### Work instruction
Below are the entries; tally the lines holding the string "computer" and give only that figure.
BEGIN Provided material
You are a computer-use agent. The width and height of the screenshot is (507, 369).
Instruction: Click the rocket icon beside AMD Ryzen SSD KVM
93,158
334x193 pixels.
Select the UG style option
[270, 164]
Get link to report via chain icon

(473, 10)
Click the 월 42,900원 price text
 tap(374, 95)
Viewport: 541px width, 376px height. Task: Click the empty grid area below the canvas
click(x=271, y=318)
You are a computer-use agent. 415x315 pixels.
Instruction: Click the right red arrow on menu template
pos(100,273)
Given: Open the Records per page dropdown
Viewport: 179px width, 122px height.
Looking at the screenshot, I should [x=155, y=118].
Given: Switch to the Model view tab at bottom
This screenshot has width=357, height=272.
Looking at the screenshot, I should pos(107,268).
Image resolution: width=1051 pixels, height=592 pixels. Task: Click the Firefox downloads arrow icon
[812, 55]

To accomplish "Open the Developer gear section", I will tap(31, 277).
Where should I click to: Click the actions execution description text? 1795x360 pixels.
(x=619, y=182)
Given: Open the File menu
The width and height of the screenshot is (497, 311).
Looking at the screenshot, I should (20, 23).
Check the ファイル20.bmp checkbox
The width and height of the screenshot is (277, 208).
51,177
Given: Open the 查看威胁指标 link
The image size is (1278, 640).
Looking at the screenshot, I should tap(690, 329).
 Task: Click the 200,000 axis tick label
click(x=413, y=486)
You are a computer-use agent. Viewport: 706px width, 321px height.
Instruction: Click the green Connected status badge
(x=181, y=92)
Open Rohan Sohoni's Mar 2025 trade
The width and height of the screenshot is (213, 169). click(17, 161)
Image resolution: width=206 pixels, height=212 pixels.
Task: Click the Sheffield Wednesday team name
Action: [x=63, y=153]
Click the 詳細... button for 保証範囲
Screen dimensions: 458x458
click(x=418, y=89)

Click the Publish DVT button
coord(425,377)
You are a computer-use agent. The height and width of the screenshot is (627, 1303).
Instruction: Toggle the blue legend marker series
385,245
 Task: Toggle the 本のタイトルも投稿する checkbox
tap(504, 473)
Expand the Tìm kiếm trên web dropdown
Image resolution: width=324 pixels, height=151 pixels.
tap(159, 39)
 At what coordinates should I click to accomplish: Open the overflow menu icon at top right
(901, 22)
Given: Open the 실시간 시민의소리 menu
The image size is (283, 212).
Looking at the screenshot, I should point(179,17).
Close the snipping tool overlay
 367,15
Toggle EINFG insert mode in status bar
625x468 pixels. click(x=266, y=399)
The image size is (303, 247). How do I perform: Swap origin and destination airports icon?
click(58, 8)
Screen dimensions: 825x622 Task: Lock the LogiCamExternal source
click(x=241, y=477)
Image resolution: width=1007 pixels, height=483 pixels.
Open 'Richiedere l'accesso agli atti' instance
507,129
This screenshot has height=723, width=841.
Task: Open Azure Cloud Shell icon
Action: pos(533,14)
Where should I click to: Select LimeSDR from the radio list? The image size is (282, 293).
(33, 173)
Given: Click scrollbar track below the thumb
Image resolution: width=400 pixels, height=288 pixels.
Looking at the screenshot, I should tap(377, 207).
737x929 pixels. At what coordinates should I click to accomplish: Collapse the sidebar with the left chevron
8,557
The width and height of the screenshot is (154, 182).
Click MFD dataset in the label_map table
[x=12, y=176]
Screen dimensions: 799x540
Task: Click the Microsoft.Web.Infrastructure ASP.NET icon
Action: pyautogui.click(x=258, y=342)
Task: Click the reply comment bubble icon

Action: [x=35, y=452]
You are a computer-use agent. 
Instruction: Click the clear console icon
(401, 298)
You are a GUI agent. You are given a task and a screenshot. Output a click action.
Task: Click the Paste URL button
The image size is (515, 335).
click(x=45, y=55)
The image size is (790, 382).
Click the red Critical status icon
END Provided material
### Solution to this task
5